With more than 300 out of a total of more than 700 second-level schools throughout the country taking part, it seems that some ASTI members are ignoring the directive.

The union has raised this issue as a new impediment to supporting the Junior Cert reform package. It knows the State Examinations Commission already has huge difficulty recruiting sufficient language teachers to leave their own exam classes for two weeks after Easter each year to conduct the externally assessed Leaving Cert orals.

To suggest that language teachers are ever going to abandon their own students for an entire month – to externally assess Junior Cert orals – is fanciful in the extreme.
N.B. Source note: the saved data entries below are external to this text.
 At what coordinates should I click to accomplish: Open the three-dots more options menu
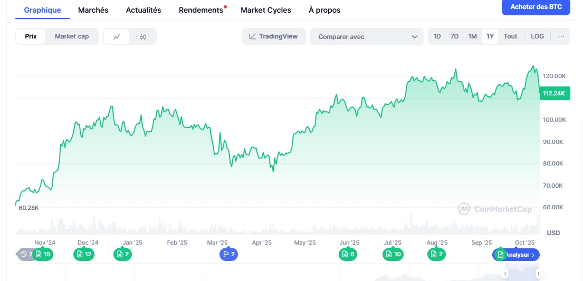pyautogui.click(x=561, y=36)
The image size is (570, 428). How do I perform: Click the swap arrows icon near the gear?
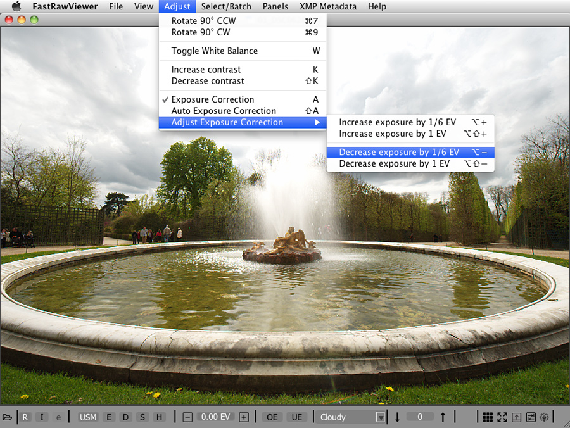pos(531,417)
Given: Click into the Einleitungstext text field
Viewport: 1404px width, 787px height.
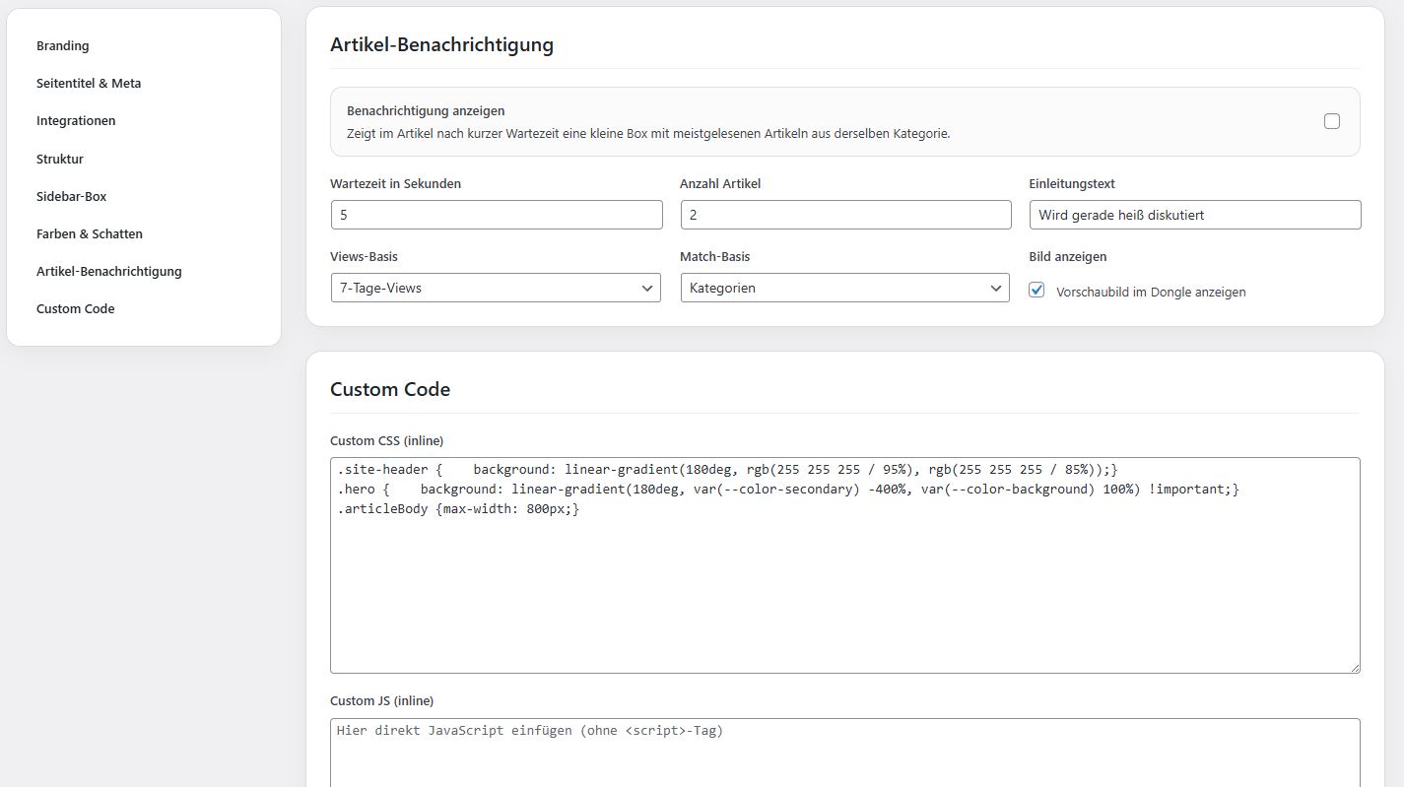Looking at the screenshot, I should [1194, 215].
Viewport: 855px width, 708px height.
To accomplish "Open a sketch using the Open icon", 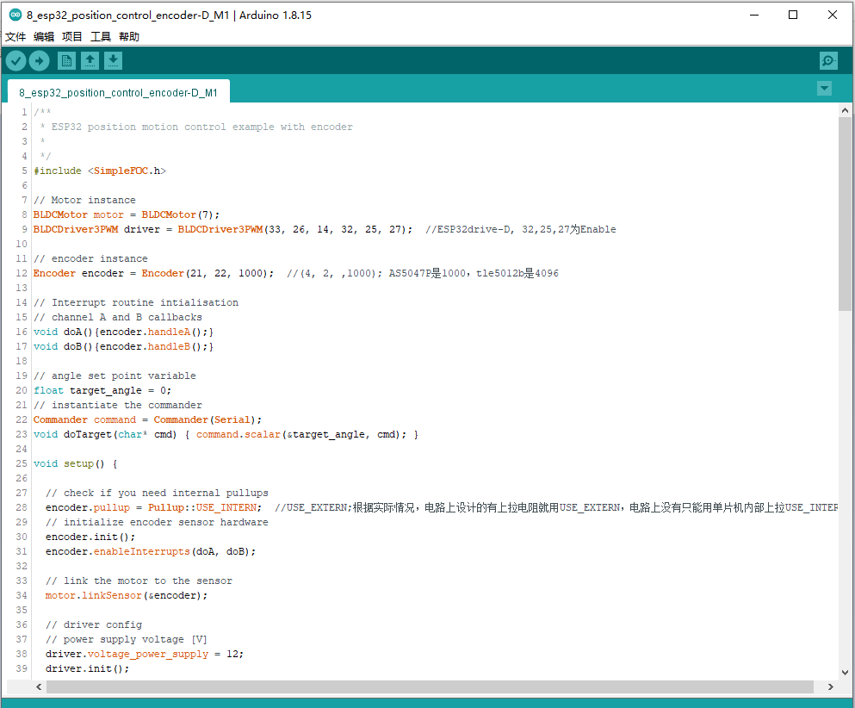I will click(90, 60).
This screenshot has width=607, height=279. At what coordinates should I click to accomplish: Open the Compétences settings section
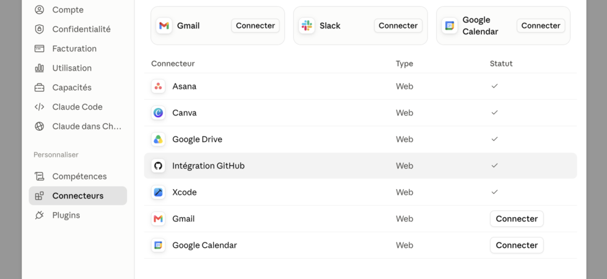pos(78,176)
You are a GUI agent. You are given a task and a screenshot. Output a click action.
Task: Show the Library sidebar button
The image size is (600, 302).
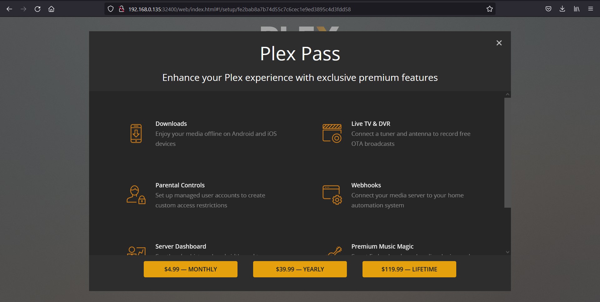(x=577, y=9)
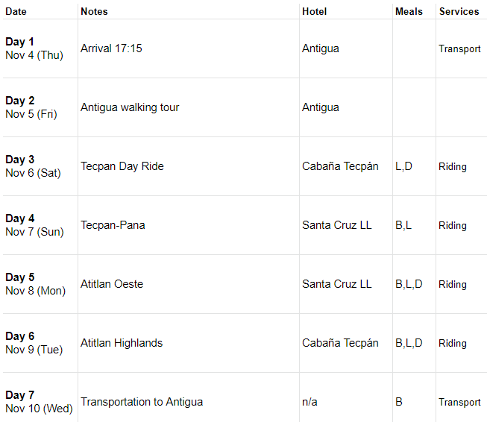The image size is (487, 422).
Task: Click the Date column header
Action: pyautogui.click(x=16, y=11)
Arguably, this issue is now being put on the table by the ASTI to provide a fig leaf for its ongoing refusal to accept the Junior Cert reforms that everybody else is now implementing.

One option is to present your language teachers with the numbers above and suggest that it is no longer morally or ethically acceptable to deny students the opportunity to experience an oral exam at Junior Cert, given its importance in the Leaving.

If they have an ethical difficulty with breaking a union directive, might I suggest this: bring a proposal to your board of management that orals will forthwith be administered to State Examinations Commission standards to all students in your school, but that the results not be forwarded to the commission. Instead, the results could be communicated directly to the parents alongside the official Junior Cert results when published.

In that way, your students will no longer be at a disadvantage when they undergo an externally assessed oral exam for their Leaving Cert.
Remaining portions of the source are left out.